Ejercicios propuestos:
1 - Según el texto sobre la Reserva Federal, ¿por qué el dólar mantuvo su poder adquisitivo durante el siglo XIX? Responde en una a tres oraciones.
2 - Escribe la continuación del texto sobre la Reserva Federal a partir de su última oración.

Texto de partida:
※ ※ ※
John Maynard Keynes escribió en 1923 su Breve tratado sobre la reforma monetaria para criticar el patrón oro, “una reliquia bárbara”, y lo dedicó a los gobernadores de los bancos centrales, varios de los cuales habían desatado o estaban a punto de desatar graves episodios hiperinflacionarios en Europa. La Reserva Federal tenía entonces apenas diez años. El pasado 23 de diciembre cumplió un siglo.
En ese siglo las hiperinflaciones no han sido muy abundantes, aunque ha habido algunas (http://ow.ly/dBbAx). Ahora bien, la inflación fue una constante en todo el mundo, incluido el mundo desarrollado y supuestamente serio. Hasta la desvinculación completa entre el dólar y el oro, en 1971, la inflación en Estados Unidos fue del 3 % anual en promedio. Desde entonces se aceleró, y hasta la crisis actual alcanzó una media del 4,5 % anual. En sus primeros cien años la Reserva Federal ha conseguido que el dólar pierda un 95 % de su valor. ¿Cómo es posible que sea una institución tan prestigiosa?
Se dirá: los demás lo hicieron peor. Es cierto: la política monetaria fue mejor en EE UU que en Argentina o Zimbabue, pero fracasó en una de sus misiones fundamentales: mantener la estabilidad de precios.
Los Estados acabaron con el patrón oro
Esa estabilidad había sido la regla hasta que se fundó el banco central norteamericano, y en el siglo XIX el dólar mantuvo su poder adquisitivo, porque estaba ligado a un patrón metálico. Reconoció Keynes en el libro antes mencionado que la inflación en el Reino Unido desde el final de las Guerras Napoleónicas hasta el comienzo de la Primera Guerra Mundial había sido prácticamente nula: su vilipendiado patrón oro controló la inflación mucho más eficazmente que las instituciones políticas que acabaron con él: los bancos centrales.
※ ※ ※
Sección de datos:
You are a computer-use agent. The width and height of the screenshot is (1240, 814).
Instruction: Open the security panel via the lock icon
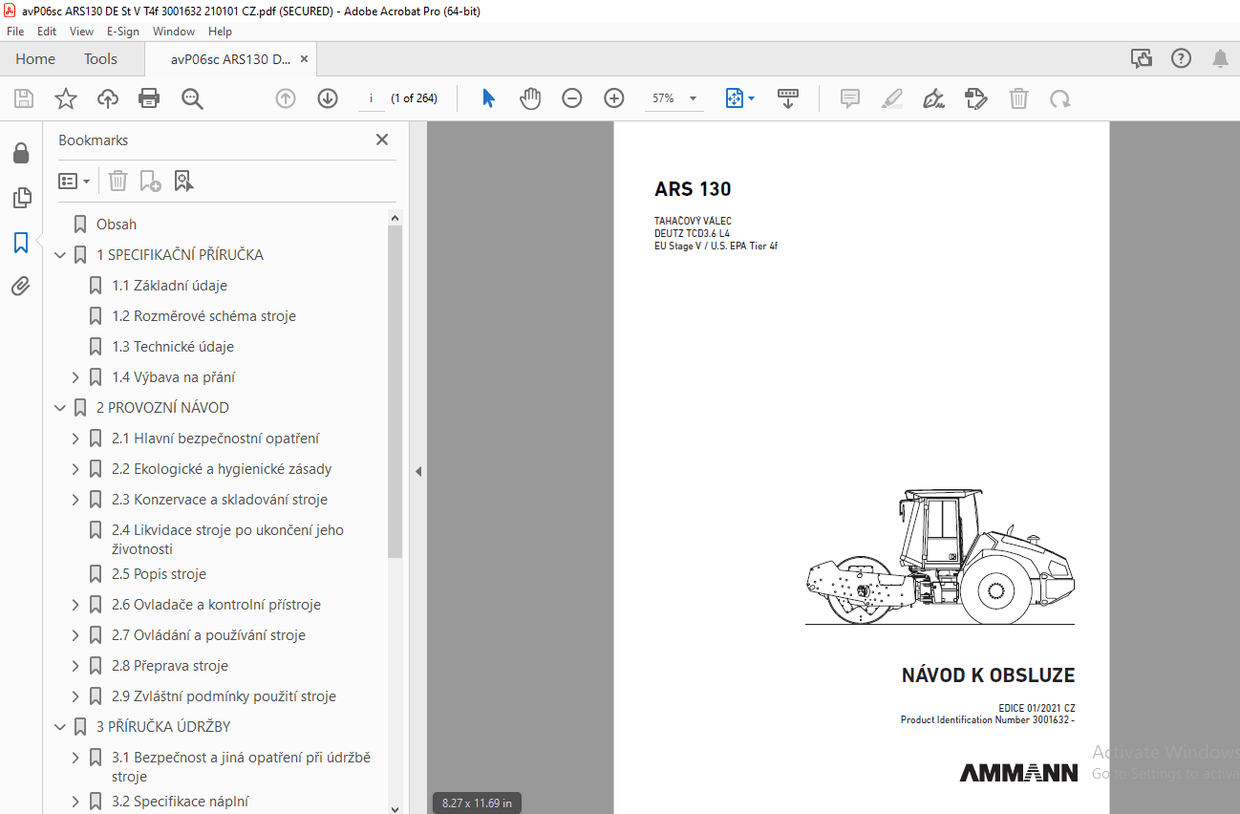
※ ※ ※
Respuestas esperadas:
1 - Porque el dólar estaba ligado a un patrón metálico. Esa estabilidad de precios había sido la regla hasta que se fundó el banco central norteamericano.

2 -
La explicación del respeto que suscitan los bancos centrales, y la “Fed” en primer lugar, no puede deberse, pues, a que han cumplido su misión. Cabría objetar que tienen otras misiones, como mantener la estabilidad del sistema bancario y algunos, la Reserva Federal explícitamente, la promoción del crecimiento y el empleo. El patrón oro había sido incapaz de prevenir las crisis bancarias, que llevaron a episodios de pánico y quiebras, y a dolorosos ajustes en términos de paro. El metal precioso, así, fue acusado de no garantizar la estabilidad financiera y de imponer un sistema demasiado rígido y deflacionista ante las crisis.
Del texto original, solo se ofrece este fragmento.